Directions:
Among the lines of this listing, count those that include "team" and state the count by itself.

Dataset records:

***

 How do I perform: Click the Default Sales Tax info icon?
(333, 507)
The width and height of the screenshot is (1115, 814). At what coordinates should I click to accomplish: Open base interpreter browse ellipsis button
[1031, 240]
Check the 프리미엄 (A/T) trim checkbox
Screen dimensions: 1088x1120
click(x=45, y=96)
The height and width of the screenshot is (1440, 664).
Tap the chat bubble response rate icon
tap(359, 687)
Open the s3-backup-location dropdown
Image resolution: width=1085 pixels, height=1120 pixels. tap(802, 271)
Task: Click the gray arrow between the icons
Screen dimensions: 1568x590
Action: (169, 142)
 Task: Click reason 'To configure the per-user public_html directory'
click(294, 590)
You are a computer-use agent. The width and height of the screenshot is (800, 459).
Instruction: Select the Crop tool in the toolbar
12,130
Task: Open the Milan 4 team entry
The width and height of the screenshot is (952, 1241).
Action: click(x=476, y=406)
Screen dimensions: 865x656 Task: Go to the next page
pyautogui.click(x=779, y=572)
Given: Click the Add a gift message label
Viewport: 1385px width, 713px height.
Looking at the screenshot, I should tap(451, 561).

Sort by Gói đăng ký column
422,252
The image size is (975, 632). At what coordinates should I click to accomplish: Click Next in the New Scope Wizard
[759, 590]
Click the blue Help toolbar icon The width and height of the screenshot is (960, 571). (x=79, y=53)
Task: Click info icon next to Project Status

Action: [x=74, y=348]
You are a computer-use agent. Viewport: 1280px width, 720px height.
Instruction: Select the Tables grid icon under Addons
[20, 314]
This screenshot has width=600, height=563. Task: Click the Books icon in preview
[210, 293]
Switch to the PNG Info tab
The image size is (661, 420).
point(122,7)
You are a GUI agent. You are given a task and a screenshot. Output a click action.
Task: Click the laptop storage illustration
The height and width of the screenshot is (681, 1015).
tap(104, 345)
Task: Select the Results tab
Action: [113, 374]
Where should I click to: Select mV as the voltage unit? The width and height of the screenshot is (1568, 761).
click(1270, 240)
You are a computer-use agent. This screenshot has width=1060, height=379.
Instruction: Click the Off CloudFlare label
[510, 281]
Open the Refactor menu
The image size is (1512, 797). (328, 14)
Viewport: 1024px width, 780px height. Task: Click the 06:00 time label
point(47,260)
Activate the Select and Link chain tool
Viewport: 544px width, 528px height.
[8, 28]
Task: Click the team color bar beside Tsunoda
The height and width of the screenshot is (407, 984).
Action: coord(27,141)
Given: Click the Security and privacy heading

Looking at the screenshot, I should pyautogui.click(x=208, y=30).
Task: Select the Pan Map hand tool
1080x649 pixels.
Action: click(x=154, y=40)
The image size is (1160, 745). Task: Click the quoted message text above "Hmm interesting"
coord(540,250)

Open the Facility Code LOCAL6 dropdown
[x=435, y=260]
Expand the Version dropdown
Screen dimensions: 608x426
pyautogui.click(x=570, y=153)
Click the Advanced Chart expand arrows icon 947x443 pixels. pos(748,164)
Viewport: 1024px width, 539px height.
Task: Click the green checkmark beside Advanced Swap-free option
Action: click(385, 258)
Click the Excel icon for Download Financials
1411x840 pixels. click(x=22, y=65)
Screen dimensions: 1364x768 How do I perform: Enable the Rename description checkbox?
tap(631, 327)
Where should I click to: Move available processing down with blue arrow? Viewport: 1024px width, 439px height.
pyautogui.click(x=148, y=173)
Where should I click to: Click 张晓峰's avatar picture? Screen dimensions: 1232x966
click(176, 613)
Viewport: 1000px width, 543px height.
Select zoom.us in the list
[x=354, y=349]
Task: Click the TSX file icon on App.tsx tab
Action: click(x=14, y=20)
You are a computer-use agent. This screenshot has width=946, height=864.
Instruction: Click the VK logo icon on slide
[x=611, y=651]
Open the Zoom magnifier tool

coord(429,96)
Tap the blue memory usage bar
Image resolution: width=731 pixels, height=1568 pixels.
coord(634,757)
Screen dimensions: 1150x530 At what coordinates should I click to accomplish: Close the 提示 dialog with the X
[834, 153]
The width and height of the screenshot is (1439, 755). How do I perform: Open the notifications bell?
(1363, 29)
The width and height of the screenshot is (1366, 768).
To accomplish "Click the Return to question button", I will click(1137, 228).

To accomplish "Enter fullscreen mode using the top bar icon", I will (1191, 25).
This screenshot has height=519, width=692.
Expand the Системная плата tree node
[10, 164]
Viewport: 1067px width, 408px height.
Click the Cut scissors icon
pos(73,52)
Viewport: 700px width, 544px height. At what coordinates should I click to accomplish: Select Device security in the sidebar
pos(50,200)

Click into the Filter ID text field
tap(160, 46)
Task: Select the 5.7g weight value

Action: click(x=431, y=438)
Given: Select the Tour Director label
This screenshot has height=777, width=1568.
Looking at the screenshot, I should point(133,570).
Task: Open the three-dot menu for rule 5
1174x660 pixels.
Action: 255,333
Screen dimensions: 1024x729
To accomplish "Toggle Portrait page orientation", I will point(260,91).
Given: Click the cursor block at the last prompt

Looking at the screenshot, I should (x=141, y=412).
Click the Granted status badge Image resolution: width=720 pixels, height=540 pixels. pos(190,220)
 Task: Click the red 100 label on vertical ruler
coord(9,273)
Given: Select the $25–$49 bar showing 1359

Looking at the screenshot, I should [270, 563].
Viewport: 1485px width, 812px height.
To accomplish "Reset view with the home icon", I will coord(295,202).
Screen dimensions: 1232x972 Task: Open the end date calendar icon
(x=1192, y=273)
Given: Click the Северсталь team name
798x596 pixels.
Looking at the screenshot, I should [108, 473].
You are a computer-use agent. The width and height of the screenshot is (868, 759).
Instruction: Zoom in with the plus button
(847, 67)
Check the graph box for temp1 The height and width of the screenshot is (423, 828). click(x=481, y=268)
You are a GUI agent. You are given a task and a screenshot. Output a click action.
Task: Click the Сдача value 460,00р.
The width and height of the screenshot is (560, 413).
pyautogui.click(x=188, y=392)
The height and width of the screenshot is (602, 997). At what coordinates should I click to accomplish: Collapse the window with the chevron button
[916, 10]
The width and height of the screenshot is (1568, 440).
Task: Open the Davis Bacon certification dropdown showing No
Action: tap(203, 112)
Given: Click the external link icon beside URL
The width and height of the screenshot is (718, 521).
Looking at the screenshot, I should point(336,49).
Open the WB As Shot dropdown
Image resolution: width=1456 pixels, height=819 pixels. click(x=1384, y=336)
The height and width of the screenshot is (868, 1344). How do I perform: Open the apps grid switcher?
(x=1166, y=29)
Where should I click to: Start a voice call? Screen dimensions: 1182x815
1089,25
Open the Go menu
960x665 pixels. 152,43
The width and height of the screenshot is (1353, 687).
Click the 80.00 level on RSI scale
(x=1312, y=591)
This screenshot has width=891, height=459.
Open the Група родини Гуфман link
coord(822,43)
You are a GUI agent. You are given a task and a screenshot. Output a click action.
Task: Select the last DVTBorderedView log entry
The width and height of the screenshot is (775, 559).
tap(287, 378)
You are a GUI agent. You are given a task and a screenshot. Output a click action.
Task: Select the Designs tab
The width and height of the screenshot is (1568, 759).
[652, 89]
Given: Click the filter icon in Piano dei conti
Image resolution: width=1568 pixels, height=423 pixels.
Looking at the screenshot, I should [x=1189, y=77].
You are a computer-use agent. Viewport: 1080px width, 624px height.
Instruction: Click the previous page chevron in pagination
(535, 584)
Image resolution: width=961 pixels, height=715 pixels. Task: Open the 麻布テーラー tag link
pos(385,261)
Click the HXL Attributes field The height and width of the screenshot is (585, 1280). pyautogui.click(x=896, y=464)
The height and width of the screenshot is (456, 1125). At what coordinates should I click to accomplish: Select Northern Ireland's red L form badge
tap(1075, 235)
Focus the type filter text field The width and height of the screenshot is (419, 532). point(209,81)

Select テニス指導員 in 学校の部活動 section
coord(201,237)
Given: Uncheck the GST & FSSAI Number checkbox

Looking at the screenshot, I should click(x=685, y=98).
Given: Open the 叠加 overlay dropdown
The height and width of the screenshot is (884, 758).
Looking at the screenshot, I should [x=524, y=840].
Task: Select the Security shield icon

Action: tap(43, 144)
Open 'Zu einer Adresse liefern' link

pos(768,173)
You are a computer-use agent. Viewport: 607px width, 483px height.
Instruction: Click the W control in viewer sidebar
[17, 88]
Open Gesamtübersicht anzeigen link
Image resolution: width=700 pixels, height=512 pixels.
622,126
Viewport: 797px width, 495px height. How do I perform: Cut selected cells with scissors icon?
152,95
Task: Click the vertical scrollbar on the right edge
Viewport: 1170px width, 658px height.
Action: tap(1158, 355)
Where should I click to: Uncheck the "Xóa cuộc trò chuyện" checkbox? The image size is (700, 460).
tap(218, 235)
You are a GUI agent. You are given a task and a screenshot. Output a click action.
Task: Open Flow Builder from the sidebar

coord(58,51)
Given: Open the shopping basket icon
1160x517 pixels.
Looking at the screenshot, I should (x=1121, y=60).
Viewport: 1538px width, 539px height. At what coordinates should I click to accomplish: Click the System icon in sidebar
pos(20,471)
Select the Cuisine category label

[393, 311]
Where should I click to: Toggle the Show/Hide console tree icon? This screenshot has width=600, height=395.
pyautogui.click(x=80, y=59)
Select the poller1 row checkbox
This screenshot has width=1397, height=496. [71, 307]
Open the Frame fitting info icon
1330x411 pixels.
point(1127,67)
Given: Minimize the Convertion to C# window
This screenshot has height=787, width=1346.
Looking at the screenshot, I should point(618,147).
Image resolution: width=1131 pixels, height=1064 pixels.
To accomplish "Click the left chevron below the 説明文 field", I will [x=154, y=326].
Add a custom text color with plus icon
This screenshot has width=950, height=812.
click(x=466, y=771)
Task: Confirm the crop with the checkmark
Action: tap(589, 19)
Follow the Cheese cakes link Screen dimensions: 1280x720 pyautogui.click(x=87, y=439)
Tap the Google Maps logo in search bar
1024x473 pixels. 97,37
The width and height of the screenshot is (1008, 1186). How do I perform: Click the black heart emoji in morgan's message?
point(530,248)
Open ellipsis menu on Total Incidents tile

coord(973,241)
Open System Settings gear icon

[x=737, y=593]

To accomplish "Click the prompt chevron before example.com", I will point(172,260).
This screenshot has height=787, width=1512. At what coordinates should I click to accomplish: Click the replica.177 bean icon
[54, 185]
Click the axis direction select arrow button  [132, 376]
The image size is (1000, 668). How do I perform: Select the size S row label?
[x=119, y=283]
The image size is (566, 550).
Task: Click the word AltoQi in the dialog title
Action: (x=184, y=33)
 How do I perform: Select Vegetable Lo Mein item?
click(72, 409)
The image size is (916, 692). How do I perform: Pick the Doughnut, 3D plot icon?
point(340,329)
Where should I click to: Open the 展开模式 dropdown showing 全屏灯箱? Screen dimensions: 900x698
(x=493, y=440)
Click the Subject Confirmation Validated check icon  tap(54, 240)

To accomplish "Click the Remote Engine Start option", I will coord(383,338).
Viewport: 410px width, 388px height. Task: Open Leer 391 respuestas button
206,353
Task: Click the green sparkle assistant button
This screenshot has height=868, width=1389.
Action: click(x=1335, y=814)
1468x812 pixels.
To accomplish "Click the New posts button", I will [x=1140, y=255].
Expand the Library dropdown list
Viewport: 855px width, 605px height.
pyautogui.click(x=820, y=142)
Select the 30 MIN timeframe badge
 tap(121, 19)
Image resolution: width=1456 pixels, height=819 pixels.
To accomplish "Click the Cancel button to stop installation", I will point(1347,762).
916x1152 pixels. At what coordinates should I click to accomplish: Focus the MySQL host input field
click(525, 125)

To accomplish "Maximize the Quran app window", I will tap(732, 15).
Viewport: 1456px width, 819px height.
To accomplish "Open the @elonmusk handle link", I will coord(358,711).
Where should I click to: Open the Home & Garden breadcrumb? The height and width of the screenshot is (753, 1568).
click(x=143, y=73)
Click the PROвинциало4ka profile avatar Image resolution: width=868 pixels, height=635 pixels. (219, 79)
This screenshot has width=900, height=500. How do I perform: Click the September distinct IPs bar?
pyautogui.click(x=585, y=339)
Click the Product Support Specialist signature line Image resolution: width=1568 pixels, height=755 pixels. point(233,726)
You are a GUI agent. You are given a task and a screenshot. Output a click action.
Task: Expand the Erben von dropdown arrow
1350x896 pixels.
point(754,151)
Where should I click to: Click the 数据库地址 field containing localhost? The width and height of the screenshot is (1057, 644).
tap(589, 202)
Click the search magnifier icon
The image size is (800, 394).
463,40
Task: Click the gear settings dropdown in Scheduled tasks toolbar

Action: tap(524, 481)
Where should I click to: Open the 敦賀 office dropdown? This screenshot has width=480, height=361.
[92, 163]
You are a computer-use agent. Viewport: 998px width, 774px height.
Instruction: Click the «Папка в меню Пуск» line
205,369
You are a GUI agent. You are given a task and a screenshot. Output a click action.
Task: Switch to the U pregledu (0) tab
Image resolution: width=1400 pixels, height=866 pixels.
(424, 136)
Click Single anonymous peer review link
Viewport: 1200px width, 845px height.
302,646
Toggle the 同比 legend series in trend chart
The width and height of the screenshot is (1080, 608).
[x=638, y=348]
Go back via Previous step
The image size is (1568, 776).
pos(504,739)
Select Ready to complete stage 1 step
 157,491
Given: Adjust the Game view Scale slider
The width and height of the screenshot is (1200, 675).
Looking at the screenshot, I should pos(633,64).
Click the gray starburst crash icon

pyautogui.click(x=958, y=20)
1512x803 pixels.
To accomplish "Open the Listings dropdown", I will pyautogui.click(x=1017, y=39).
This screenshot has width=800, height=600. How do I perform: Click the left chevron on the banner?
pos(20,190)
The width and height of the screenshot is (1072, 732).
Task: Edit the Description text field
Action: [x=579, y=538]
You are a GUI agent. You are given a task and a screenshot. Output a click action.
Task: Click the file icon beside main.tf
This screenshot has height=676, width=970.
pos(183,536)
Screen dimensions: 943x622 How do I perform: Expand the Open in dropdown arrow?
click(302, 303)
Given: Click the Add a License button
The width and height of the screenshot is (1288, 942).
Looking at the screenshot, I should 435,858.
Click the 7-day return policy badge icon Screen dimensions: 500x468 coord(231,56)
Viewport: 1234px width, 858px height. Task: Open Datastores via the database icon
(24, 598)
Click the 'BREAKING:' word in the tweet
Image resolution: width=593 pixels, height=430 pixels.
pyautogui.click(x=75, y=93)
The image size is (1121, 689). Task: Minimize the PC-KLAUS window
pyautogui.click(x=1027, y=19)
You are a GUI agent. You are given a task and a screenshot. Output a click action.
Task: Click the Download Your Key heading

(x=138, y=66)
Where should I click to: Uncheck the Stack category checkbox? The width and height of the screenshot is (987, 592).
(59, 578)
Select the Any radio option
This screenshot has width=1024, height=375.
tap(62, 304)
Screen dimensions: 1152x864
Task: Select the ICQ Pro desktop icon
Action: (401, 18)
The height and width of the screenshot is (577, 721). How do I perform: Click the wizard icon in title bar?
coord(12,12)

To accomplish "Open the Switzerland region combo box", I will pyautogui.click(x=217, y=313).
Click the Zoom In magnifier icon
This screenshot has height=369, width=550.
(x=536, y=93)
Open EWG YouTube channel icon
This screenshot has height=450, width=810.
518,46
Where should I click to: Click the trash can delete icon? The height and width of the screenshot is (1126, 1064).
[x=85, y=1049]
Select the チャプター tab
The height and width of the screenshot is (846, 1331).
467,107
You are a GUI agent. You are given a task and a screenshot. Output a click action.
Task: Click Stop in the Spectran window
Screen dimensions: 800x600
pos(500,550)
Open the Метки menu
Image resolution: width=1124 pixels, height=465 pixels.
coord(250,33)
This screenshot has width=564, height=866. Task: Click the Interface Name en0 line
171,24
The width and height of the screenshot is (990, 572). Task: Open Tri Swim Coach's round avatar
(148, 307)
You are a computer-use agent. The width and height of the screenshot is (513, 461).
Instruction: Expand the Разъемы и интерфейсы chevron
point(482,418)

***

Answer area:
3